WHAT TO WORK ON:
Repeat every entry below word for word, keeping the order in which they appear.
##############################
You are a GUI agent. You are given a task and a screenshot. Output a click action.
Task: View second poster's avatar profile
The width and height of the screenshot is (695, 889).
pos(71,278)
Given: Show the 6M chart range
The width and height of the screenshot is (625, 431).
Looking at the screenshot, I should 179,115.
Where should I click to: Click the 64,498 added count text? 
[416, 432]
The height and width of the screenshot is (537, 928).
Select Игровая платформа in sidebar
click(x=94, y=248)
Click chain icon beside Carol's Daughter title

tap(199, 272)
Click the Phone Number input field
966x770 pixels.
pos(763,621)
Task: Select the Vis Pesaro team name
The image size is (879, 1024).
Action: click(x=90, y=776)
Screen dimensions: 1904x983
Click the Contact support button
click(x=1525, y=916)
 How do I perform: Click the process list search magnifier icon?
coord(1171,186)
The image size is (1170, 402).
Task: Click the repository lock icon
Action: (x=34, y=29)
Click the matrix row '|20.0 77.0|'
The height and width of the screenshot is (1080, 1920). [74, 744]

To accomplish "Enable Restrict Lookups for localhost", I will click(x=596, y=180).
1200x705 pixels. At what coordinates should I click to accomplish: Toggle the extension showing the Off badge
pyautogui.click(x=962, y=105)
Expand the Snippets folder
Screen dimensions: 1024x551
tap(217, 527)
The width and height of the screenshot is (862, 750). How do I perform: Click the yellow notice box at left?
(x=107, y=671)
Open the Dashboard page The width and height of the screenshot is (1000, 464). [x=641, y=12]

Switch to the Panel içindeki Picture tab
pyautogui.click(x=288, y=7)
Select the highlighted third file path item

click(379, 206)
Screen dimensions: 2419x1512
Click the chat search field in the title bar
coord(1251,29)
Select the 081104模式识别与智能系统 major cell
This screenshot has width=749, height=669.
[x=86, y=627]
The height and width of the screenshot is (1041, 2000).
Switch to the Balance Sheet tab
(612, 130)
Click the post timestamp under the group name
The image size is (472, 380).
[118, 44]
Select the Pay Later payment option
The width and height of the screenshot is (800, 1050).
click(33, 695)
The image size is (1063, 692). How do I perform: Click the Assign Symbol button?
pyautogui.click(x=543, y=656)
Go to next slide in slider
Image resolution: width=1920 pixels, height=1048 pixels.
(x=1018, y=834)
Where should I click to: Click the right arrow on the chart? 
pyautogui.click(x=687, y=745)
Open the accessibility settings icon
##############################
ANSWER TO THIS PROBLEM:
You are a GUI agent. You are given a task and a screenshot. Output a click action.
Task: View second poster's avatar profile
The width and height of the screenshot is (695, 889).
pos(71,278)
Given: Show the 6M chart range
The width and height of the screenshot is (625, 431).
Looking at the screenshot, I should 179,115.
Where should I click to: Click the 64,498 added count text? 
[416, 432]
The height and width of the screenshot is (537, 928).
Select Игровая платформа in sidebar
click(x=94, y=248)
Click chain icon beside Carol's Daughter title

tap(199, 272)
Click the Phone Number input field
966x770 pixels.
pos(763,621)
Task: Select the Vis Pesaro team name
The image size is (879, 1024).
Action: click(x=90, y=776)
Screen dimensions: 1904x983
Click the Contact support button
click(x=1525, y=916)
 How do I perform: Click the process list search magnifier icon?
coord(1171,186)
The image size is (1170, 402).
Task: Click the repository lock icon
Action: (x=34, y=29)
Click the matrix row '|20.0 77.0|'
The height and width of the screenshot is (1080, 1920). [74, 744]

To accomplish "Enable Restrict Lookups for localhost", I will click(x=596, y=180).
1200x705 pixels. At what coordinates should I click to accomplish: Toggle the extension showing the Off badge
pyautogui.click(x=962, y=105)
Expand the Snippets folder
Screen dimensions: 1024x551
tap(217, 527)
The width and height of the screenshot is (862, 750). How do I perform: Click the yellow notice box at left?
(x=107, y=671)
Open the Dashboard page The width and height of the screenshot is (1000, 464). [x=641, y=12]

Switch to the Panel içindeki Picture tab
pyautogui.click(x=288, y=7)
Select the highlighted third file path item

click(379, 206)
Screen dimensions: 2419x1512
Click the chat search field in the title bar
coord(1251,29)
Select the 081104模式识别与智能系统 major cell
This screenshot has width=749, height=669.
[x=86, y=627]
The height and width of the screenshot is (1041, 2000).
Switch to the Balance Sheet tab
(612, 130)
Click the post timestamp under the group name
The image size is (472, 380).
[118, 44]
Select the Pay Later payment option
The width and height of the screenshot is (800, 1050).
click(33, 695)
The image size is (1063, 692). How do I perform: Click the Assign Symbol button?
pyautogui.click(x=543, y=656)
Go to next slide in slider
Image resolution: width=1920 pixels, height=1048 pixels.
(x=1018, y=834)
Where should I click to: Click the right arrow on the chart? 
pyautogui.click(x=687, y=745)
Open the accessibility settings icon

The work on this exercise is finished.